Supplied records:
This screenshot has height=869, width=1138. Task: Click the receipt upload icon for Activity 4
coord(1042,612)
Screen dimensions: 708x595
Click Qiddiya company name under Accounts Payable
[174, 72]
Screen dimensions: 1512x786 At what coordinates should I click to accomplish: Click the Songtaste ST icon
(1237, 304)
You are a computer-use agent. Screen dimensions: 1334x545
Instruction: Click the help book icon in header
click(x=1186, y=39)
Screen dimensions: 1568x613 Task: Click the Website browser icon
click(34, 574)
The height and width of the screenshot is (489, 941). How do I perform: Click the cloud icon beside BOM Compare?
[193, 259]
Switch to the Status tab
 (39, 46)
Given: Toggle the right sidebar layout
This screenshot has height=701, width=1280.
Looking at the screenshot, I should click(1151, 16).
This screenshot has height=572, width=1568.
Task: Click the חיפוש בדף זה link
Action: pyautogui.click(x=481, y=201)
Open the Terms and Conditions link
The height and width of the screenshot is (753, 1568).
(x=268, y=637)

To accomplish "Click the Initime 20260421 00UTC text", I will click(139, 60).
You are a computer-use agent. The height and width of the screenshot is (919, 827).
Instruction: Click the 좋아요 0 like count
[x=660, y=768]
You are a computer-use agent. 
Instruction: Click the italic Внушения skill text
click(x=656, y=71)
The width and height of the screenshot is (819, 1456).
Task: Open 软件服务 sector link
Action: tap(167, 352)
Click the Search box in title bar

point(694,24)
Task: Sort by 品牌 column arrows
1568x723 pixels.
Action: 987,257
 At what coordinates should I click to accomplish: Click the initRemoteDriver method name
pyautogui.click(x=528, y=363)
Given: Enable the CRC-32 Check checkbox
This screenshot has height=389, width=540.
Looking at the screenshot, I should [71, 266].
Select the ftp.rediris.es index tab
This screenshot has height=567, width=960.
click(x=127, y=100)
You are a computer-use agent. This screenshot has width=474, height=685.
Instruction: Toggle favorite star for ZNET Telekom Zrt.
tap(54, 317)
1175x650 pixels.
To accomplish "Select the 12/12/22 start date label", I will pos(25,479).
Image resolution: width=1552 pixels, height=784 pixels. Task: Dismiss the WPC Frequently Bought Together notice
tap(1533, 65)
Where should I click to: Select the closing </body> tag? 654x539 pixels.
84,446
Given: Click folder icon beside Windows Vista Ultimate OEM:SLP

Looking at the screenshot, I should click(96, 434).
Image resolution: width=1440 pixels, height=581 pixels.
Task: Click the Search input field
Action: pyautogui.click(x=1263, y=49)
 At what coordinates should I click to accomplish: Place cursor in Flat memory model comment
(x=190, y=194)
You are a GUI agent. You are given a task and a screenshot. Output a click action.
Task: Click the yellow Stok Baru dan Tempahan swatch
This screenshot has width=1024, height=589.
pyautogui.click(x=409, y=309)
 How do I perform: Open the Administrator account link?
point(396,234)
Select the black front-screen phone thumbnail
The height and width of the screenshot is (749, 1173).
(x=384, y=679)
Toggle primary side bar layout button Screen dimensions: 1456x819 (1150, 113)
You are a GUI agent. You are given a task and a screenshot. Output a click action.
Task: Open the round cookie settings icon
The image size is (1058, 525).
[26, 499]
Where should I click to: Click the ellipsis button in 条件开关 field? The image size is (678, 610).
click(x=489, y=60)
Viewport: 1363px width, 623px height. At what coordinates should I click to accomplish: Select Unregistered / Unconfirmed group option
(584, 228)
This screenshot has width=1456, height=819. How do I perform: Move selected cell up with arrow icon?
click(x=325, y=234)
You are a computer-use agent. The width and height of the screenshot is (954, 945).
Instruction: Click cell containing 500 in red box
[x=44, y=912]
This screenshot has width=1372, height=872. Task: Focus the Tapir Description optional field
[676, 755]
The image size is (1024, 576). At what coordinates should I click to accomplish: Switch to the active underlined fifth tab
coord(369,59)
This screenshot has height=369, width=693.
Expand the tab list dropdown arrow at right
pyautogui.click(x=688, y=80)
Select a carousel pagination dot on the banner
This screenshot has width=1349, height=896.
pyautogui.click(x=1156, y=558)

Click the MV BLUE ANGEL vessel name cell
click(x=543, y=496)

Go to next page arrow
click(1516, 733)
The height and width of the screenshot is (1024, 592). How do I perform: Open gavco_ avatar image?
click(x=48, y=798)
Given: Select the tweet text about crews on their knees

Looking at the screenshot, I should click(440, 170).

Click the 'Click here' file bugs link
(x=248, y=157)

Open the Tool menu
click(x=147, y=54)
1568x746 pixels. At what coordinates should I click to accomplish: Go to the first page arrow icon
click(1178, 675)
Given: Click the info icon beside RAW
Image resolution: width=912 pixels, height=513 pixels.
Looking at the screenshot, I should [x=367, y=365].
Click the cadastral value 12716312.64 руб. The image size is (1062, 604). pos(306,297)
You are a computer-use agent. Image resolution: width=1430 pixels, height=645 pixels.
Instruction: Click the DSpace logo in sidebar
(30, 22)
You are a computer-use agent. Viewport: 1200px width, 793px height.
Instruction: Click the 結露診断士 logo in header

Your goal: Convert the entries above, starting with the line that contains "Given: Click folder" and continuing through the line that contains "Action: pyautogui.click(x=1263, y=49)", into a JSON list of strings with one string per line and blank lines omitted.

Result of this exercise:
[
  "Given: Click folder icon beside Windows Vista Ultimate OEM:SLP",
  "Looking at the screenshot, I should click(96, 434).",
  "Image resolution: width=1440 pixels, height=581 pixels.",
  "Task: Click the Search input field",
  "Action: pyautogui.click(x=1263, y=49)"
]